Wednesday, August 27, 2008

Finding a Controller (VSD)

The general consensus on the AEVA forums is that the Variable Speed Drive (VSD ) needs to be rated at about 3 times the motor power so as to take advantage of the low speed torque capabilities of the motor. This means I'm looking for a 30 to 37kW Variable Speed Drive.
(Later ammendment: A rewound or low voltage AC Induction motor actually gets the most power with a controller that is about 6 times more powerful than the orginal motor.)

I have been scanning eBay for Variable Speed Drives for the past 3 months, and contacting many vendors for new prices. The new prices range from $3800 to nearly $8000 (AU$). Second hand drives were generally around AU$2000. On very rare occasions they have been snapped up at < $1000. I had pretty much decided to wait for a little while and purchase a Chinese VSD from INVT (I still might later on) when a Lenze brand drive came up on eBay. I had checked out TECO, Danfoss, Allen Bradley, Yaskawa, Siemens, Hitachi, Vacon, Durpulse, WEG and many more but had never heard of Lenze. BTW What I found out was provided a VSD had a 'DC bus' and was NOT an HVAC unit (Heating Lighting and Air Conditioning) then it was suitable. Size and weight start to become important factors. I did some quick research and discovered that, while this one was underrated for my purposes, it would "do for now". Lenze tended to do 'Servo' drives but this was a general purpose inverter. It's a Lenze 9327 rated at 16kW with capability of a further 160% for 60 seconds. That translates to 30 Amps continuous with peaks of 48 Amps for 60 seconds. This is about half what I want long term. What clinched the purchase was that the 16kW, 22kW and 30kW all came in the same enclosure size. There may be some avenue for upgrading it to 30kW. Anyway, it arrived yesterday. It's a little smashed around either from heavy handed shipping and not-quite perfect packaging, or just being cut out of a production line and thrown on the floor. I'm not too surprised - it was cheap.
I thought I'd better have a good look before 'firing' it up - it was rattling as well.
Here is the partially disassembled unit.

The clamps and rope are holding the plastic case together after super gluing. Regular plastic glue had no effect at all. I will reinforce the repaired parts of the case carefully with hot glue once I determine if it will stick.

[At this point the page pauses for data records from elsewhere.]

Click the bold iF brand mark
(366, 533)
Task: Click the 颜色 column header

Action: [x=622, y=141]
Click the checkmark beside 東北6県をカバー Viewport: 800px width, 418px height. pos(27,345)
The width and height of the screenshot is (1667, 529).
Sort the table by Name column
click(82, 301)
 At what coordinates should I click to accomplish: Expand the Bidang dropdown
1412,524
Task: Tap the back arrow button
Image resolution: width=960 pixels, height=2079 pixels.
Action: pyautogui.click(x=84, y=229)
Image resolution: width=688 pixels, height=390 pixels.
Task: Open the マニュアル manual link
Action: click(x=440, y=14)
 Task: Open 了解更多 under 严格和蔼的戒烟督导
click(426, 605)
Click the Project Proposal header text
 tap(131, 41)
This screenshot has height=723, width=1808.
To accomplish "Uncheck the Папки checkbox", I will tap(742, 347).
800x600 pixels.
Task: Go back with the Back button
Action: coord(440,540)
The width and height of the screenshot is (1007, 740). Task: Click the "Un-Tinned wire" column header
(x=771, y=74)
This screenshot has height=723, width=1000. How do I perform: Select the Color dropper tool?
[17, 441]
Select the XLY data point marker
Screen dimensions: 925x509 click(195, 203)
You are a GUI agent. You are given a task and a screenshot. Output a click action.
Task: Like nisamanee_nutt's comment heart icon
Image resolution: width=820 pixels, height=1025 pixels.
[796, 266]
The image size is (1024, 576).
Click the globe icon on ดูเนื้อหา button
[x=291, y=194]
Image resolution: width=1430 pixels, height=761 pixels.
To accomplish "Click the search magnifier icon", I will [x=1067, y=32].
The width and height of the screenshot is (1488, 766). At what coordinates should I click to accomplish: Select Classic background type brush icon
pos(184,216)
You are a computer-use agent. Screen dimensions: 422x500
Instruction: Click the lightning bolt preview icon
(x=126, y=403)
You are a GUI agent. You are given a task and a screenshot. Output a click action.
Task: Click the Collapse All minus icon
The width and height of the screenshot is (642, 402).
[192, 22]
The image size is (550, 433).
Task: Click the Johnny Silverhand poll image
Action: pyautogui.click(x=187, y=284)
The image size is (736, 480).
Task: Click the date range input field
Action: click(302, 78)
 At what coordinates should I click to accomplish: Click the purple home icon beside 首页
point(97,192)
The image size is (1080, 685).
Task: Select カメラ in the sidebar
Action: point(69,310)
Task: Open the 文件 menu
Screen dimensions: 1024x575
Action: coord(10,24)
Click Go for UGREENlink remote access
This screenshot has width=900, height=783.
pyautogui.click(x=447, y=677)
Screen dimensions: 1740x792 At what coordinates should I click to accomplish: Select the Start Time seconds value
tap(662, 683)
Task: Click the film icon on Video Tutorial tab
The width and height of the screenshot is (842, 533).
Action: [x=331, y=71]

This is the important part that was broken. The big electrolytic capacitors are not fastened down all that well and had caused the orange plastic internal mounting frame to break. The frame was warped out of shape and putting pressure on connectors that were not going to hold up for long.













You can see damage here to the side of the case. More than just cosmetic as it has to ensure no-one can be zapped.